-- Excerpt provided follows --

[Mesa-dev] gallium: don't fallback on buffers clears for capable hw

Mon Apr 12 17:48:53 PDT 2010

On 12.04.2010 21:48, Christoph Bumiller wrote:
> On 04/12/2010 08:52 PM, Roland Scheidegger wrote:
>> On 10.04.2010 19:52, Christoph Bumiller wrote:
>>> Hi,
>>> this might not be the best implementation, but I thought I'd add a patch
>>> to the suggestion.
>>>
>>> Basically I want nv50 to do be able to do hw clears in gallium even if
>>> scissors or color masks are active, since it's nicer than drawing a quad,
>>> especially for the HiZ buffer.
>>>
>>> The state change to deactivate scissors, should the state tracker not
>>> want them to affect clear, is probably less expensive than changing
>>> shaders and whipping up a vertex buffer.
>> I think this is generally a good idea, though I've got a couple of comments.
>> I think separating depth/stencil clears is a good idea, nowadays hw
>> often really has two hw buffers for them and can clear them separately
>> even with special path.
> I thought it was the other way around ... nv50 only has a combined ZS
> buffer.
Hmm, might completely depend on hw.

>> I don't especially like the cap PIPE_CAP_OPENGL_CLEAR, neither the name
>> (is opengl really the only api which would want to do that?) nor the
> Well, I didn't see any mention of scissors or masks in D3D10s Clear*View
> functions, so this behaviour seemed OpenGL exclusive, thus the name, but
> I can't say I'm fond of it.
I wasn't really thinking about d3d here, but I don't know off-hand if
this would be useful to other state trackers.

> 
>> concept. What about having two clear functions instead, which would both
>> be mandatory for drivers but they could just use a util default one if
>> they don't want to implement for instance only the more complicated one not?
> Seems like a good idea, you'd probably just need to copy the code from
> the mesa st to get the util function. Let's have 2 clear functions then.
> 
>> Also, as Keith has mentioned, we'd probably wanted to include the color
>> buffers to clear in the call itself rather than relying on the driver to
>>  trying to figure it out from the currently enabled buffers (and for
>> complicated case maybe the scissor box too as well as write masks?)
> There's nothing to figure out. We just validate, and the enabled buffers
> will have been bound by the st, scissors will have been set.
Well, it just looks like conceptually clear is somewhat separate from
normal drawing, hence could use separate state. Maybe that's not a good
idea though.

> 
> The annoying task (though not difficult) would be *if* the clear func
> got passed some surfaces (or, even resources) to put them in the RT
> state and call clear upon them. Yes, the D3D state tracker might like
> this, for GL it's nonsense.
> 
>> And, are you sure that in your nv50 patch you actually handle all state
>> correctly? I only see scissors, not color or stencil write masks.
>>
> look here:
> +		if (nv50->blend->pipe.independent_blend_enable)
>> +			mode |= nv50->blend->pipe.rt[i].colormask << 2;

Oops right. Didn't look close enough :-).

-- Excerpt provided concluded --

__Exercise tasks__:
(1) In the thread about gallium hardware clears, what kind of depth/stencil buffer does nv50 have?
(2) Write the next part of the gallium hardware-clears thread, picking up after its final reply.

-- Data shown follows --

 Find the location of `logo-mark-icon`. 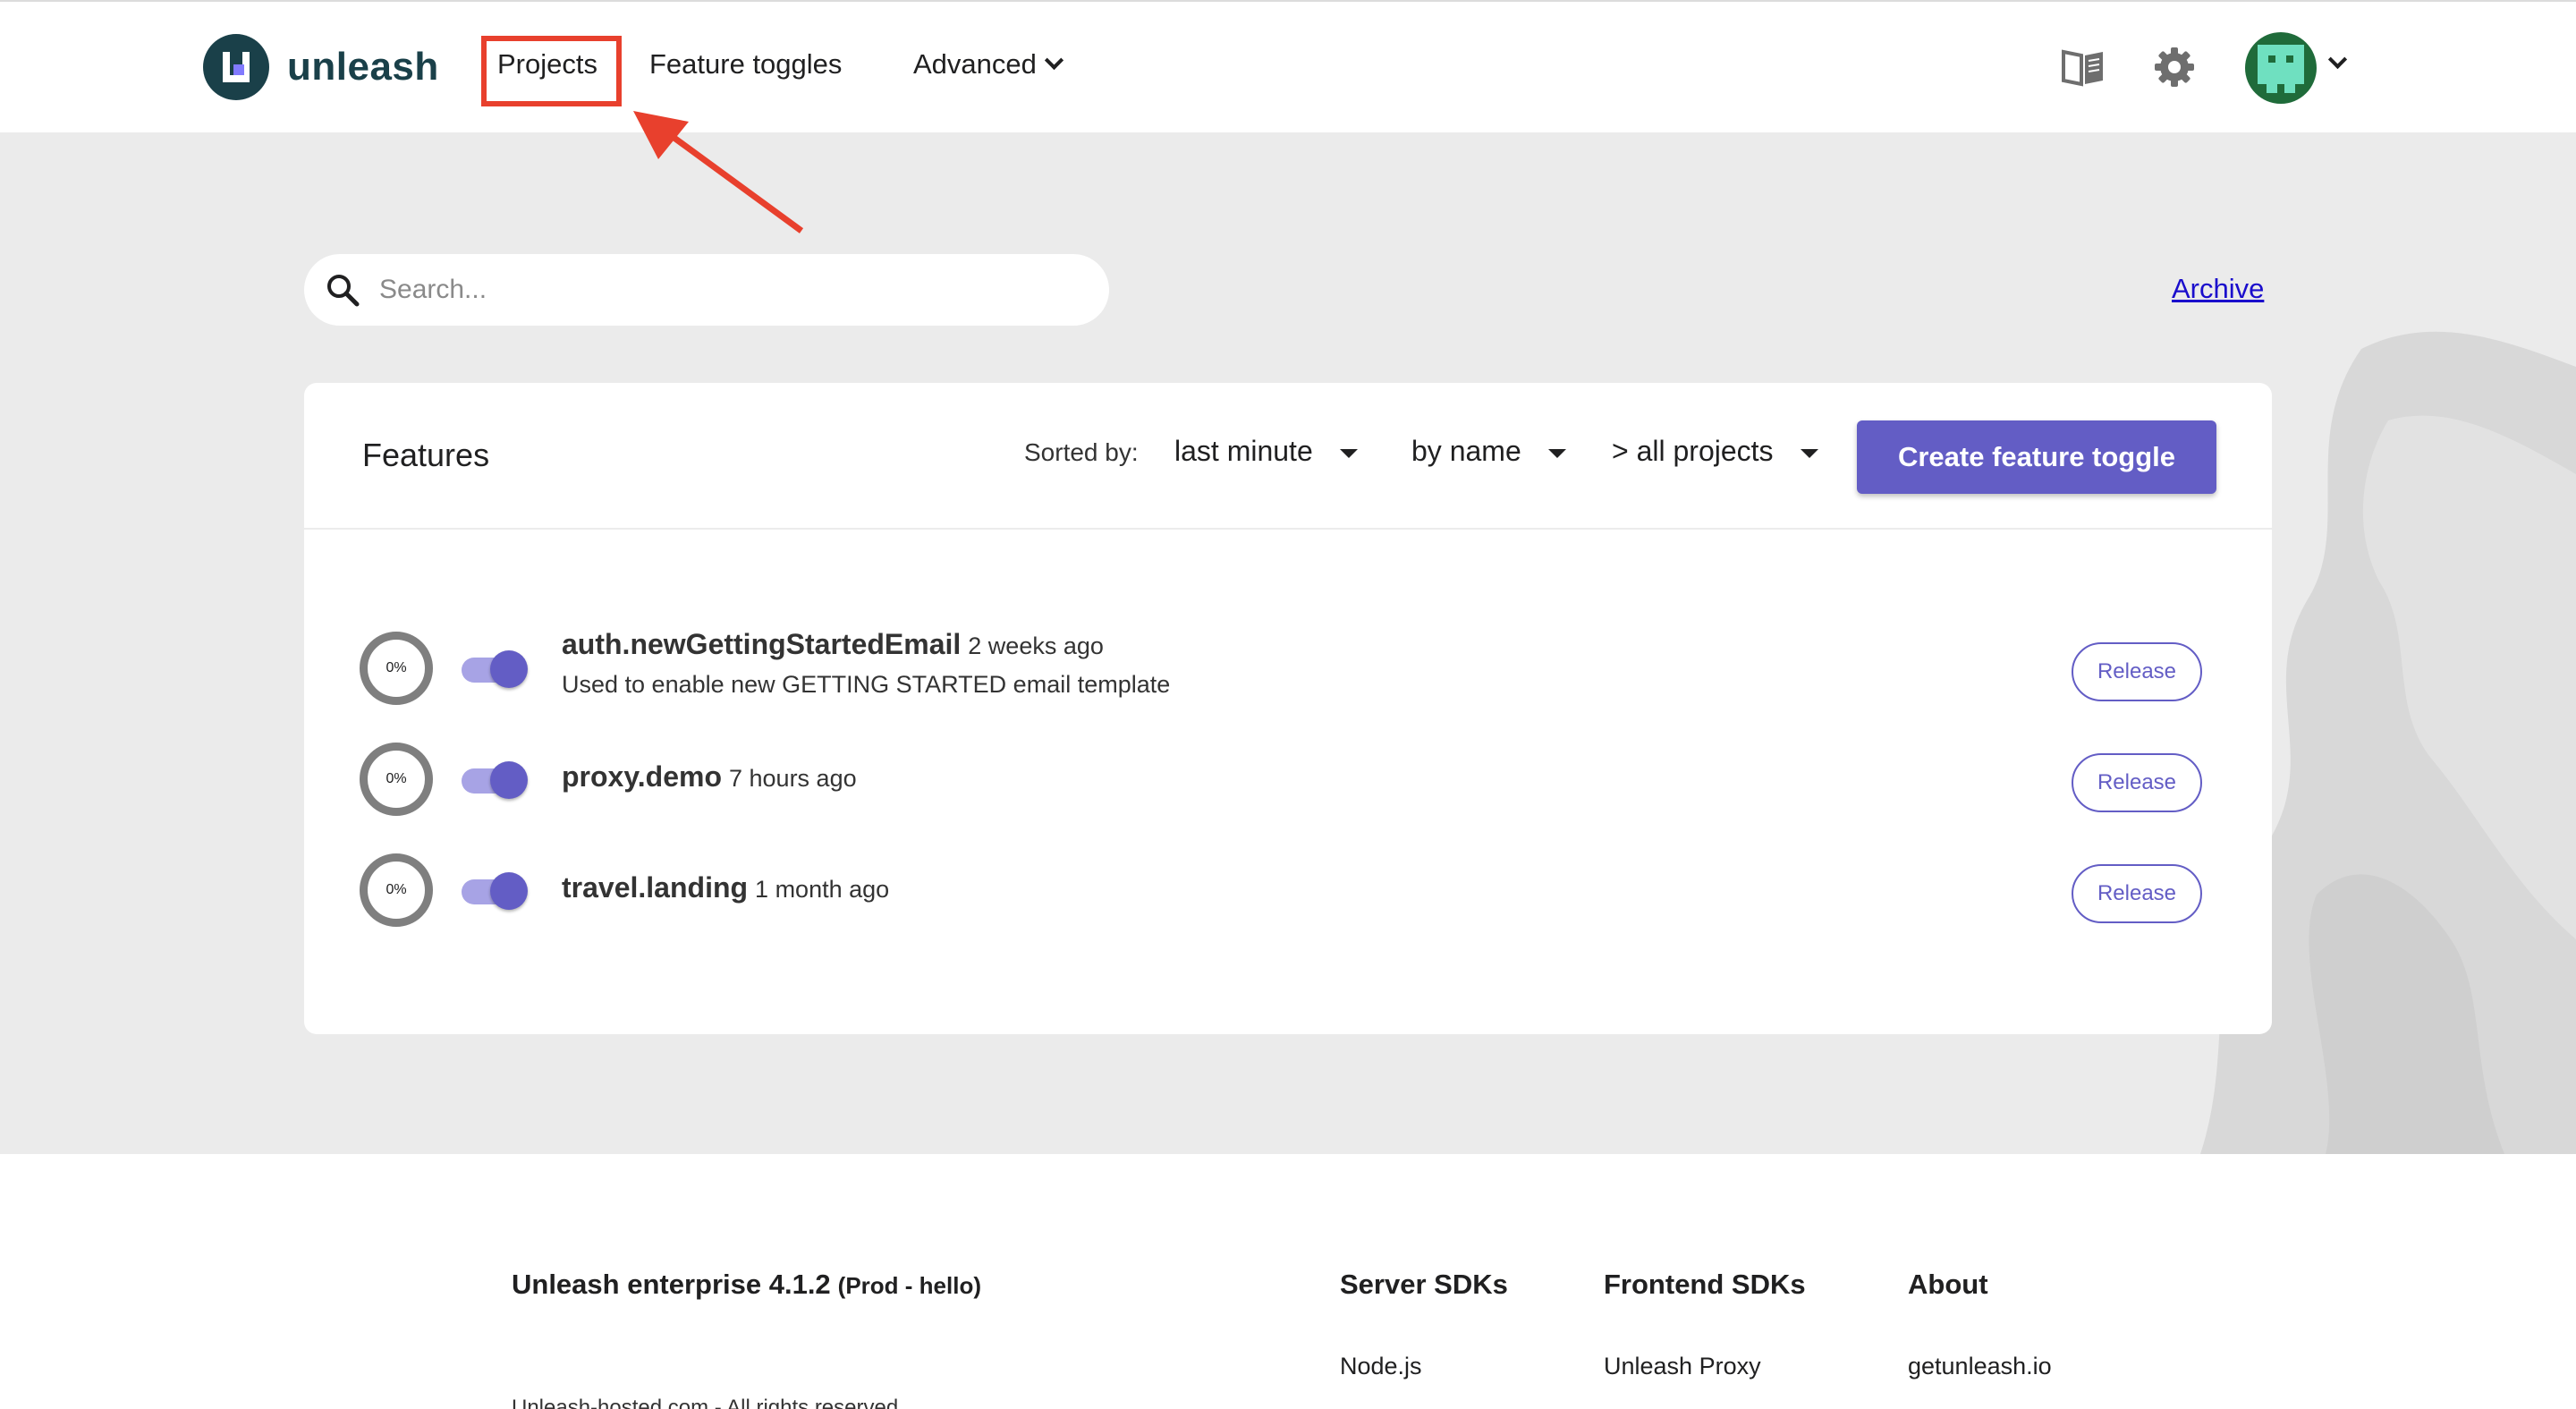

logo-mark-icon is located at coordinates (236, 67).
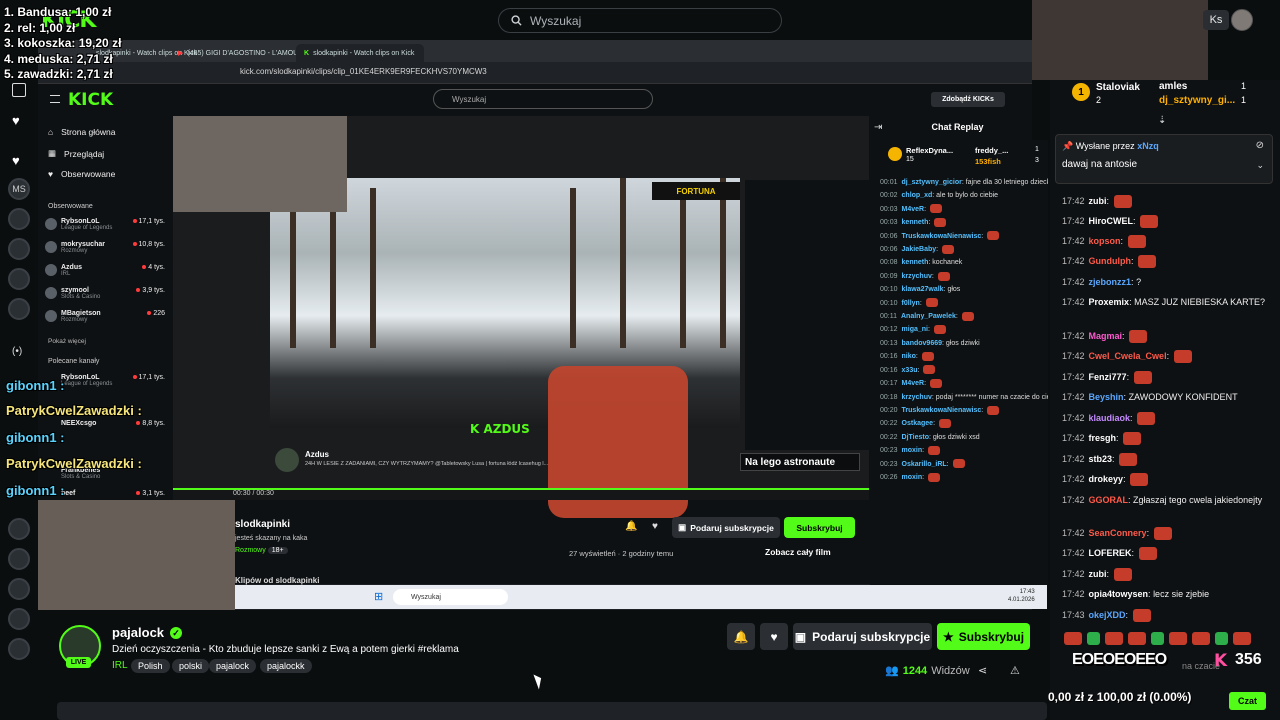 This screenshot has width=1280, height=720. Describe the element at coordinates (105, 248) in the screenshot. I see `sidebar-channel: mokrysuchar Rozmowy 10,8 tys.` at that location.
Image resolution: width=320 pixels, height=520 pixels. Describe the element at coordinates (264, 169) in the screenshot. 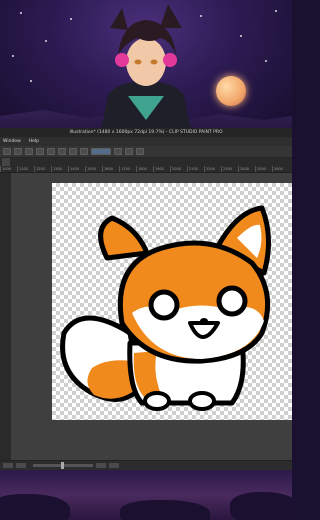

-- Data shown concluded --

__Answer set__:
(1) Only a combined ZS buffer.

(2)
> 
>> I think I'm not convinced though that a "clear" including scissors,
>> stencil and color write masks really is a "clear" and not effectively a
>> "draw quad" for most hardware any more. I know that at least for old
>> radeons, clears using stencil write masks would be impossible with using
>> specialized path (as that would just set the per-tile depth/stencil regs
>> to "cleared" - nowadays I think they have separate flags for stencil and
>> depth clear but I'd be surprised if you could specify which bits are
>> cleared). Old radeons didn't have special color clears so obviously
> and here:
> +	/* let CLEAR_BUFFERS honour SCISSOR_* and STENCIL_FRONT_MASK */
>> +	BEGIN_RING(chan, screen->tesla, 0x143c, 1);
>> +	OUT_RING  (chan, 0x01);
Got it :-)

> 
>> color write masks were a non-issue. But scissoring again would be a
>> problem - though presumably you could still write a optimized
>> depth/stencil clear, by using register clearing for the tiles completely
>> inside the scissor and drawing (max) 4 quads for the tiles at the tile
>> boundaries. I bet that would be faster than a simple quad draw but
>> probably too complicated to implement that you'd bother...
> Is that radeon specific stuff ? 4 quads ? Or are you imagining scissors
> cutting *out* a part of the RT instead of cutting around the box ?
That should have been rectangles, not quads...
The problem is you could only clear (or not clear) complete tiles (which
were like 8x8 pixels or so? Can't remember off-hand) hence partially
cleared tiles would still need clearing by drawing a quad.

> 
>> If nvidia hw can do this though I wonder how their fast-z clear actually
>> works, or if there's some other hardware which can really do anything
>> like that (though I'm not sure what the bits the driver is using
>> currently actually means, for all I know the NV50TCL_CLEAR_BUFFERS clear
>> could just mean "draw a quad with default clear shader"...".
>>
> The HiZ data is located in some unaccessible memory cache, they probably
> just clear the top level and then propagate when you draw.
Ok, I guess this really works different to radeons. But clear commands
are actually faster than drawing a quad right?
I think this is quite unusual that the hardware can do special clears
which still take color/stencil write masks and scissor into account.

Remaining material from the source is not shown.